┌─ Information provided
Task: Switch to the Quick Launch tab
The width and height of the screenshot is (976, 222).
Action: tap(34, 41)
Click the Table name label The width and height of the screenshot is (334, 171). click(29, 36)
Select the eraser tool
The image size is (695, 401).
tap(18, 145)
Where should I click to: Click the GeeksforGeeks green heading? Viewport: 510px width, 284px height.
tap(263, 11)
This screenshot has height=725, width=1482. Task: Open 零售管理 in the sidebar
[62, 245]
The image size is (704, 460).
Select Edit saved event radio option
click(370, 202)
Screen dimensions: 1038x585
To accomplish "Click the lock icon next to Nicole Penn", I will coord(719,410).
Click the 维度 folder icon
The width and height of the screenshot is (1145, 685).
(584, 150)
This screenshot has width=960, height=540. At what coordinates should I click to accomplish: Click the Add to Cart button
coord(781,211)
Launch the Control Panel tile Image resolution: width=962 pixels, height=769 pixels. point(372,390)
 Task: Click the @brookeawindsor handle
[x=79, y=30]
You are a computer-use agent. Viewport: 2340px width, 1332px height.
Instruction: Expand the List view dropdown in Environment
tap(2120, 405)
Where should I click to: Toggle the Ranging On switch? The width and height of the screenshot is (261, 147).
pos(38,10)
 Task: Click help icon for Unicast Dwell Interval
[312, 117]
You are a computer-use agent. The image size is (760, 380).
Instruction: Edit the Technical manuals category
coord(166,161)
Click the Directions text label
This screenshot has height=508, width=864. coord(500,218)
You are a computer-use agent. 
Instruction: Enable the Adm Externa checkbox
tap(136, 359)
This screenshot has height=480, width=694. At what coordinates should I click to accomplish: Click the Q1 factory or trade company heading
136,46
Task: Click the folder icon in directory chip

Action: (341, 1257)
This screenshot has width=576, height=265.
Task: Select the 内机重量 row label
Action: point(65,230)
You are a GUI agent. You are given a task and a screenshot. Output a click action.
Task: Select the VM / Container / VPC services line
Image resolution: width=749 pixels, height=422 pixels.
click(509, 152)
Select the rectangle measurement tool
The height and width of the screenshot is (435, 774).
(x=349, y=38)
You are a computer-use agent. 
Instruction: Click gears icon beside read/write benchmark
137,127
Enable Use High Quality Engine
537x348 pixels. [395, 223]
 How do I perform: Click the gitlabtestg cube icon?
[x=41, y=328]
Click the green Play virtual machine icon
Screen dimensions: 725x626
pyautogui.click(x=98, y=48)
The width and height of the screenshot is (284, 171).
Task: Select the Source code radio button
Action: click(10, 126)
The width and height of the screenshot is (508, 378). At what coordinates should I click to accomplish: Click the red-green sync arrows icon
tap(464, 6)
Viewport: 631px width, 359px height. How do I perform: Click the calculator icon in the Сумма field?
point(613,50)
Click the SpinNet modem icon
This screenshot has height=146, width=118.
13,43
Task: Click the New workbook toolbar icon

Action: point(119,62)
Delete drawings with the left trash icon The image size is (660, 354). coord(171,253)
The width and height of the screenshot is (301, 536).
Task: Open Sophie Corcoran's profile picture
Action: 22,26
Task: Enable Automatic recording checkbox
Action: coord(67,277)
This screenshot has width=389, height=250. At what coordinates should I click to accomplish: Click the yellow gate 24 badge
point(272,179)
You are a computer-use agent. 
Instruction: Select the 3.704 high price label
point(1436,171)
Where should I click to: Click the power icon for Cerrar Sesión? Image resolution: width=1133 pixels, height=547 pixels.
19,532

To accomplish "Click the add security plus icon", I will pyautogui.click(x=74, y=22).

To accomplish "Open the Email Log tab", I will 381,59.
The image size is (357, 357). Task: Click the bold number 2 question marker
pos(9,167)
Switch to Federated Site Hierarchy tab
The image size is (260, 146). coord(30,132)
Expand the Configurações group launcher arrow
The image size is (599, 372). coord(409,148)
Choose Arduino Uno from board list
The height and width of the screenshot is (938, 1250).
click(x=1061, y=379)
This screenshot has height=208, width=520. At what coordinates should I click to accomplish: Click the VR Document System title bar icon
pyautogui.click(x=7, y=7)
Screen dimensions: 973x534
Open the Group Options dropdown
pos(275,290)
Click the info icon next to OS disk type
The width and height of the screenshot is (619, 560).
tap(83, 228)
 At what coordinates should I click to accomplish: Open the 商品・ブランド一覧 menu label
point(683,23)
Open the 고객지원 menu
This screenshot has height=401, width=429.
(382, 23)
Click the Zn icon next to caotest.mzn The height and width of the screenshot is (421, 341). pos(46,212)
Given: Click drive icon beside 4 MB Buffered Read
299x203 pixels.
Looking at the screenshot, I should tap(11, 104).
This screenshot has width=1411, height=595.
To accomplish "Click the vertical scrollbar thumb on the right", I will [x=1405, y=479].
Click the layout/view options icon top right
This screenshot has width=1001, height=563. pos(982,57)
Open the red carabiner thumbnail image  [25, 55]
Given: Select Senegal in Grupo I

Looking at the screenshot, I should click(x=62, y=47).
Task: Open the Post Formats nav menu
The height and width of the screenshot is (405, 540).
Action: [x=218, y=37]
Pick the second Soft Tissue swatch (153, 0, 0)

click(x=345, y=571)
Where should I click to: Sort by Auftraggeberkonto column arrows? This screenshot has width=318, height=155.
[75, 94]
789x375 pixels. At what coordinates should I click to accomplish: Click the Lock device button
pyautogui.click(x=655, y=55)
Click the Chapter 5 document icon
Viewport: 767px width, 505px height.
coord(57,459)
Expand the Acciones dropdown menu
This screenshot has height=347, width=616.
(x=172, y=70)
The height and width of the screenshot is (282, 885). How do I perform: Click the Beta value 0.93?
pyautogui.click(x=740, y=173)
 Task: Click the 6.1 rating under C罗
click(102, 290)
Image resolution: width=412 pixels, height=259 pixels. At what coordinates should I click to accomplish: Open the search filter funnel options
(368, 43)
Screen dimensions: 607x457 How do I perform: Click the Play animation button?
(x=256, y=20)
└─
■ What the exercise asks ■
Each entry above has to be transcribed exactly as it appears.

■ Problem solution ■
Task: Switch to the Quick Launch tab
The width and height of the screenshot is (976, 222).
Action: tap(34, 41)
Click the Table name label The width and height of the screenshot is (334, 171). click(29, 36)
Select the eraser tool
The image size is (695, 401).
tap(18, 145)
Where should I click to: Click the GeeksforGeeks green heading? Viewport: 510px width, 284px height.
tap(263, 11)
This screenshot has height=725, width=1482. Task: Open 零售管理 in the sidebar
[62, 245]
The image size is (704, 460).
Select Edit saved event radio option
click(370, 202)
Screen dimensions: 1038x585
To accomplish "Click the lock icon next to Nicole Penn", I will coord(719,410).
Click the 维度 folder icon
The width and height of the screenshot is (1145, 685).
(584, 150)
This screenshot has width=960, height=540. At what coordinates should I click to accomplish: Click the Add to Cart button
coord(781,211)
Launch the Control Panel tile Image resolution: width=962 pixels, height=769 pixels. point(372,390)
 Task: Click the @brookeawindsor handle
[x=79, y=30]
You are a computer-use agent. Viewport: 2340px width, 1332px height.
Instruction: Expand the List view dropdown in Environment
tap(2120, 405)
Where should I click to: Toggle the Ranging On switch? The width and height of the screenshot is (261, 147).
pos(38,10)
 Task: Click help icon for Unicast Dwell Interval
[312, 117]
You are a computer-use agent. The image size is (760, 380).
Instruction: Edit the Technical manuals category
coord(166,161)
Click the Directions text label
This screenshot has height=508, width=864. coord(500,218)
You are a computer-use agent. 
Instruction: Enable the Adm Externa checkbox
tap(136, 359)
This screenshot has height=480, width=694. At what coordinates should I click to accomplish: Click the Q1 factory or trade company heading
136,46
Task: Click the folder icon in directory chip

Action: (341, 1257)
This screenshot has width=576, height=265.
Task: Select the 内机重量 row label
Action: point(65,230)
You are a GUI agent. You are given a task and a screenshot. Output a click action.
Task: Select the VM / Container / VPC services line
Image resolution: width=749 pixels, height=422 pixels.
click(509, 152)
Select the rectangle measurement tool
The height and width of the screenshot is (435, 774).
(x=349, y=38)
You are a computer-use agent. 
Instruction: Click gears icon beside read/write benchmark
137,127
Enable Use High Quality Engine
537x348 pixels. [395, 223]
 How do I perform: Click the gitlabtestg cube icon?
[x=41, y=328]
Click the green Play virtual machine icon
Screen dimensions: 725x626
pyautogui.click(x=98, y=48)
The width and height of the screenshot is (284, 171).
Task: Select the Source code radio button
Action: click(10, 126)
The width and height of the screenshot is (508, 378). At what coordinates should I click to accomplish: Click the red-green sync arrows icon
tap(464, 6)
Viewport: 631px width, 359px height. How do I perform: Click the calculator icon in the Сумма field?
point(613,50)
Click the SpinNet modem icon
This screenshot has height=146, width=118.
13,43
Task: Click the New workbook toolbar icon

Action: point(119,62)
Delete drawings with the left trash icon The image size is (660, 354). coord(171,253)
The width and height of the screenshot is (301, 536).
Task: Open Sophie Corcoran's profile picture
Action: 22,26
Task: Enable Automatic recording checkbox
Action: coord(67,277)
This screenshot has width=389, height=250. At what coordinates should I click to accomplish: Click the yellow gate 24 badge
point(272,179)
You are a computer-use agent. 
Instruction: Select the 3.704 high price label
point(1436,171)
Where should I click to: Click the power icon for Cerrar Sesión? Image resolution: width=1133 pixels, height=547 pixels.
19,532

To accomplish "Click the add security plus icon", I will pyautogui.click(x=74, y=22).

To accomplish "Open the Email Log tab", I will 381,59.
The image size is (357, 357). Task: Click the bold number 2 question marker
pos(9,167)
Switch to Federated Site Hierarchy tab
The image size is (260, 146). coord(30,132)
Expand the Configurações group launcher arrow
The image size is (599, 372). coord(409,148)
Choose Arduino Uno from board list
The height and width of the screenshot is (938, 1250).
click(x=1061, y=379)
This screenshot has height=208, width=520. At what coordinates should I click to accomplish: Click the VR Document System title bar icon
pyautogui.click(x=7, y=7)
Screen dimensions: 973x534
Open the Group Options dropdown
pos(275,290)
Click the info icon next to OS disk type
The width and height of the screenshot is (619, 560).
tap(83, 228)
 At what coordinates should I click to accomplish: Open the 商品・ブランド一覧 menu label
point(683,23)
Open the 고객지원 menu
This screenshot has height=401, width=429.
(382, 23)
Click the Zn icon next to caotest.mzn The height and width of the screenshot is (421, 341). pos(46,212)
Given: Click drive icon beside 4 MB Buffered Read
299x203 pixels.
Looking at the screenshot, I should tap(11, 104).
This screenshot has width=1411, height=595.
To accomplish "Click the vertical scrollbar thumb on the right", I will [x=1405, y=479].
Click the layout/view options icon top right
This screenshot has width=1001, height=563. pos(982,57)
Open the red carabiner thumbnail image  [25, 55]
Given: Select Senegal in Grupo I

Looking at the screenshot, I should click(x=62, y=47).
Task: Open the Post Formats nav menu
The height and width of the screenshot is (405, 540).
Action: [x=218, y=37]
Pick the second Soft Tissue swatch (153, 0, 0)

click(x=345, y=571)
Where should I click to: Sort by Auftraggeberkonto column arrows? This screenshot has width=318, height=155.
[75, 94]
789x375 pixels. At what coordinates should I click to accomplish: Click the Lock device button
pyautogui.click(x=655, y=55)
Click the Chapter 5 document icon
Viewport: 767px width, 505px height.
coord(57,459)
Expand the Acciones dropdown menu
This screenshot has height=347, width=616.
(x=172, y=70)
The height and width of the screenshot is (282, 885). How do I perform: Click the Beta value 0.93?
pyautogui.click(x=740, y=173)
 Task: Click the 6.1 rating under C罗
click(102, 290)
Image resolution: width=412 pixels, height=259 pixels. At what coordinates should I click to accomplish: Open the search filter funnel options
(368, 43)
Screen dimensions: 607x457 How do I perform: Click the Play animation button?
(x=256, y=20)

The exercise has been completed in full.